(Saved data entries)
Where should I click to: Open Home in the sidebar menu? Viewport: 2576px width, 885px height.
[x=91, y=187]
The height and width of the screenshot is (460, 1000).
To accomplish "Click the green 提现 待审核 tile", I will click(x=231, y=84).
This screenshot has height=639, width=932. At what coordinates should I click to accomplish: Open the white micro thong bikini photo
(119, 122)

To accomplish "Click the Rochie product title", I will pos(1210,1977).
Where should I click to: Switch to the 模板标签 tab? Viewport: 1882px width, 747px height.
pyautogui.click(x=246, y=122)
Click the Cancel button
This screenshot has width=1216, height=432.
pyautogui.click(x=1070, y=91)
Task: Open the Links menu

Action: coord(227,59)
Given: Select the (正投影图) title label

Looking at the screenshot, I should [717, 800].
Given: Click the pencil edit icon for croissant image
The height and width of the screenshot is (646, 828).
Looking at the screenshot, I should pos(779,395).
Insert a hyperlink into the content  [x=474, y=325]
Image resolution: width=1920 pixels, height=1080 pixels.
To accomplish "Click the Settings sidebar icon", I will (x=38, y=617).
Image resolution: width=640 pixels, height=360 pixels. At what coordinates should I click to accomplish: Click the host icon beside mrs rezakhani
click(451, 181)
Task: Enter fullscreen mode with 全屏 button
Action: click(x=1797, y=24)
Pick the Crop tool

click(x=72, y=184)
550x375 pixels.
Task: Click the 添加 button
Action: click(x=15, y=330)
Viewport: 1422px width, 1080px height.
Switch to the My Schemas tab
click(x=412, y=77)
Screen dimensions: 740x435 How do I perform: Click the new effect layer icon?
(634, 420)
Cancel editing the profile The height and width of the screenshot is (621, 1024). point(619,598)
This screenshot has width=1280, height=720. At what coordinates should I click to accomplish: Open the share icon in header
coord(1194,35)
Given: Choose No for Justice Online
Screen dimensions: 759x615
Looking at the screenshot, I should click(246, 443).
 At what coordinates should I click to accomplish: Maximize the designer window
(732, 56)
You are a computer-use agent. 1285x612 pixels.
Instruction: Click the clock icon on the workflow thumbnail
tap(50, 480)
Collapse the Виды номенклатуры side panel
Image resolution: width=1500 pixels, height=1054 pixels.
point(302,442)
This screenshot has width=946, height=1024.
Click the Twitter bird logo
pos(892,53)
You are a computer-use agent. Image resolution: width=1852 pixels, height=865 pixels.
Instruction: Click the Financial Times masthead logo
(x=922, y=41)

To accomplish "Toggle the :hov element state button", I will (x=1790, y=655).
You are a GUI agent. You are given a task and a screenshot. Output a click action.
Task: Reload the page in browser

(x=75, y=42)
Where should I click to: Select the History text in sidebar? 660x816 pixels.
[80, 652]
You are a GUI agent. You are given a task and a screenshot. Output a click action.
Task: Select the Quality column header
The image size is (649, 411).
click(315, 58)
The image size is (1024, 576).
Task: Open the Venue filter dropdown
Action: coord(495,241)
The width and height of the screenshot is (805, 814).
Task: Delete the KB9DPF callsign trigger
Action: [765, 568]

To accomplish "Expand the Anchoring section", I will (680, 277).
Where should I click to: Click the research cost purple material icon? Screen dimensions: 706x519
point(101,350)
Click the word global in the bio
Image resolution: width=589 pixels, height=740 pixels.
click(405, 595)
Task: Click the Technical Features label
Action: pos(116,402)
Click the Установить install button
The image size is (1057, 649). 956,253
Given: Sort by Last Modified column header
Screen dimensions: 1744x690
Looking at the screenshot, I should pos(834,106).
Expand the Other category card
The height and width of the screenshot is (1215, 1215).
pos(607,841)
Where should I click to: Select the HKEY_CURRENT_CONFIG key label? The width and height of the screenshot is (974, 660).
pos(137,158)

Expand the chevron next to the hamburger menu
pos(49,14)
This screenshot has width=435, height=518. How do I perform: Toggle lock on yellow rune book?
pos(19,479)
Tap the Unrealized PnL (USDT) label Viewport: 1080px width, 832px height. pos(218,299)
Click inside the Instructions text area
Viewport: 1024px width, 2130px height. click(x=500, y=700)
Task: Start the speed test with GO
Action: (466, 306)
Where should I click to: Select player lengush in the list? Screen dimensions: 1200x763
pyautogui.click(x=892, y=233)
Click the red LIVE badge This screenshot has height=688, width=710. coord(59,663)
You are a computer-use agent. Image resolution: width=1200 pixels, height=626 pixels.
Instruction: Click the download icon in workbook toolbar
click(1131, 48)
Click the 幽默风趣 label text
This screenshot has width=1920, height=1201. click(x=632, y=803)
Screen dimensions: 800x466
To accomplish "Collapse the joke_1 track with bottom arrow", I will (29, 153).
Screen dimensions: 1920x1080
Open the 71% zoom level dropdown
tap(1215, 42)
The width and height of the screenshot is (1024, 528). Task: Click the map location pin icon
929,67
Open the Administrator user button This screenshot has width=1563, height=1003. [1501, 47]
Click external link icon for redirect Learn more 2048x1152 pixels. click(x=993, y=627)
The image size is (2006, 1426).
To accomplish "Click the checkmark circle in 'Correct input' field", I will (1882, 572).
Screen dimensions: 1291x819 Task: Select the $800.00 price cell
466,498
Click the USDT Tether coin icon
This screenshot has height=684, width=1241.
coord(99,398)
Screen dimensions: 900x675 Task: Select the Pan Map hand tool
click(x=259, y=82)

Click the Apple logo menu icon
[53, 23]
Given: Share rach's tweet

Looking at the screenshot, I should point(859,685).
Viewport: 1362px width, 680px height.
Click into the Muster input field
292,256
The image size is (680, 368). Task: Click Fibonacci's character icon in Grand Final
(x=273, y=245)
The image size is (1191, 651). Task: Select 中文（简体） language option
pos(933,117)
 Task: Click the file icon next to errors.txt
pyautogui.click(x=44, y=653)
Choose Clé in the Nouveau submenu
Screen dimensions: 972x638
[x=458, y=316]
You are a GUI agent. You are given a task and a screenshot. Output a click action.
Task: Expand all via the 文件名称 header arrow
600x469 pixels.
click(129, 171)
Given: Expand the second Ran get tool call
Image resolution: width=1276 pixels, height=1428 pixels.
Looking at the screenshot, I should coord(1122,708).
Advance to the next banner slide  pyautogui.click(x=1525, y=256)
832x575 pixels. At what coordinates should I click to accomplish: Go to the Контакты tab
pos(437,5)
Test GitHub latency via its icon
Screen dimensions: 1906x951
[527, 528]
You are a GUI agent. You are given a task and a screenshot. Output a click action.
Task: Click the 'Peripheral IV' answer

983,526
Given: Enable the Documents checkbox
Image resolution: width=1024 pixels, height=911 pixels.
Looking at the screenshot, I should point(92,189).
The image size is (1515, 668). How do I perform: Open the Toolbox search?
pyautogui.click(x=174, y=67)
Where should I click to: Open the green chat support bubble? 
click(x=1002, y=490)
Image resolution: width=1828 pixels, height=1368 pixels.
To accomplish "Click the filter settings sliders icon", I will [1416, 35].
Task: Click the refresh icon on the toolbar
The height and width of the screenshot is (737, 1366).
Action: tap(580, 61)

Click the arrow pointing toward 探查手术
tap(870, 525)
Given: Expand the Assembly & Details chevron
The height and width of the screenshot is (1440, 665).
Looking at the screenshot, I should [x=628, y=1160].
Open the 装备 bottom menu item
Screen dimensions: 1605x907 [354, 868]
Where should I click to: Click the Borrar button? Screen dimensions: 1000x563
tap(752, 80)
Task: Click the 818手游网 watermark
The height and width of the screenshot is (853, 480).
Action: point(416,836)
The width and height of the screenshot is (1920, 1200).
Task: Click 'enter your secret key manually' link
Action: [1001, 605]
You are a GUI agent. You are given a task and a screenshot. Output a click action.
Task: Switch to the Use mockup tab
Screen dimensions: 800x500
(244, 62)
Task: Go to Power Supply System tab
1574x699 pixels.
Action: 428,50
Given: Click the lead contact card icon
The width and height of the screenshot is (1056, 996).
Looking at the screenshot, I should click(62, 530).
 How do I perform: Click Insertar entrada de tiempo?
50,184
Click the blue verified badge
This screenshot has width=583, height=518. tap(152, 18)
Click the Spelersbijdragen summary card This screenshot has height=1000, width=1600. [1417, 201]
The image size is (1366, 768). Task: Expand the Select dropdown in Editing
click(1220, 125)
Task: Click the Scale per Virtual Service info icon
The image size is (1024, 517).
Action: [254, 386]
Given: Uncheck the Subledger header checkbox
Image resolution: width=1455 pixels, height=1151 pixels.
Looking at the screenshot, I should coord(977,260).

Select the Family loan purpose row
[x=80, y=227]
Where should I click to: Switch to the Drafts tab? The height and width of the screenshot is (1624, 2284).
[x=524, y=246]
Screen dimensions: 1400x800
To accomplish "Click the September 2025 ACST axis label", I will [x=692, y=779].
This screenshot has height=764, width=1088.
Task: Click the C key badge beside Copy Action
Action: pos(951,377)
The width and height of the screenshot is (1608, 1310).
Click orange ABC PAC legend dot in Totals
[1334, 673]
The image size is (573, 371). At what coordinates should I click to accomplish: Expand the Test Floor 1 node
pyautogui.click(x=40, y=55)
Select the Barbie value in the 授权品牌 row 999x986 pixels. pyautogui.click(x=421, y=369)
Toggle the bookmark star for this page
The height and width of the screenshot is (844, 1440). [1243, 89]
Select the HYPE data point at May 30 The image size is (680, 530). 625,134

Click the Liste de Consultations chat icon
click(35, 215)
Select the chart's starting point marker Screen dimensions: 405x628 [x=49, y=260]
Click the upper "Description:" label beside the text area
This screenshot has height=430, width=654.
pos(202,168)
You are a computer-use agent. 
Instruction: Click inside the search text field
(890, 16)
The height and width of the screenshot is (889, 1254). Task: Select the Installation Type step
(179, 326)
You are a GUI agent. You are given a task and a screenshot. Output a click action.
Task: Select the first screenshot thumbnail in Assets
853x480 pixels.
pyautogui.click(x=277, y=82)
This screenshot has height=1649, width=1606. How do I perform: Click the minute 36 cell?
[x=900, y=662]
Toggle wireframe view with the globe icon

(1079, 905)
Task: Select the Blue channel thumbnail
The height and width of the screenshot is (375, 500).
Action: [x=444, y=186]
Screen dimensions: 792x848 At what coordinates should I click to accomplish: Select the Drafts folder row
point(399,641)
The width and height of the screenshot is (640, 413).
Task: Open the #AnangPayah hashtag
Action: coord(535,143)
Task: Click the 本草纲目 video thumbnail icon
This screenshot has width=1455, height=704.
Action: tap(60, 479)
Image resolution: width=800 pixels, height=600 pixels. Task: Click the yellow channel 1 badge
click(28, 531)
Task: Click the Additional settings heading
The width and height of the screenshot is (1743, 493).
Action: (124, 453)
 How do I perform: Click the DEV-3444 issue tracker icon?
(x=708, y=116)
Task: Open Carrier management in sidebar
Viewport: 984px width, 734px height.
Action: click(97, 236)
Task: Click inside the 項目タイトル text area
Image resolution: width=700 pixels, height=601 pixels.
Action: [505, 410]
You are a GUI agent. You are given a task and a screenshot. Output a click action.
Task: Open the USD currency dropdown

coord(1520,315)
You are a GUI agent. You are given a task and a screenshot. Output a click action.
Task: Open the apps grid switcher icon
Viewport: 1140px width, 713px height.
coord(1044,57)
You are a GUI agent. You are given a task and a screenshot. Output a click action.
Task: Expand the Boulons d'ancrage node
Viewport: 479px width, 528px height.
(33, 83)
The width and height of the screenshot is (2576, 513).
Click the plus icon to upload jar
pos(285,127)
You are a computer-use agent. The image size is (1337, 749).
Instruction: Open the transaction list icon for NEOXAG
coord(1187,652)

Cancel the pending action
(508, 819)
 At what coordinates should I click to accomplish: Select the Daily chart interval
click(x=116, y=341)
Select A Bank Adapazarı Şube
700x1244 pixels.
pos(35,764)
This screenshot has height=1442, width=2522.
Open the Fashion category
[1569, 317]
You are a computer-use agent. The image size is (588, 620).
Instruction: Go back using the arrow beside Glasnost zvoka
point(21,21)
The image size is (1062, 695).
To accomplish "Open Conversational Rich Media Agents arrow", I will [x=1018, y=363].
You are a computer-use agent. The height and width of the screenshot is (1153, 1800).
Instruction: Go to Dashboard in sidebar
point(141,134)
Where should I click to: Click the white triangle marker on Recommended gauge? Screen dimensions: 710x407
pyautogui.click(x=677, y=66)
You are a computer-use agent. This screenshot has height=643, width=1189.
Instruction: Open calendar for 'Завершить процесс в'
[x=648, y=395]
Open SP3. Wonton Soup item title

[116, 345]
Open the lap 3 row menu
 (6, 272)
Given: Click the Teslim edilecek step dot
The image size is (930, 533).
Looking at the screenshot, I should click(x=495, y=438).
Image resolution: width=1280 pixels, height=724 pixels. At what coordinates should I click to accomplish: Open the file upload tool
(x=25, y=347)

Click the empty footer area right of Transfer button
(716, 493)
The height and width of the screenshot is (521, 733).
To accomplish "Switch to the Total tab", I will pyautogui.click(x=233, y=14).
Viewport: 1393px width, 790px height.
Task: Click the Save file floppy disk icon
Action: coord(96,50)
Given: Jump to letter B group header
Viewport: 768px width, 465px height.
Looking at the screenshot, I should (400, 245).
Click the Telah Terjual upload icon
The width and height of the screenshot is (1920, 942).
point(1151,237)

Aim of the exercise: Look through the records and gather every line containing "column".

Finished task:
Task: Select the Quality column header
Given: Sort by Last Modified column header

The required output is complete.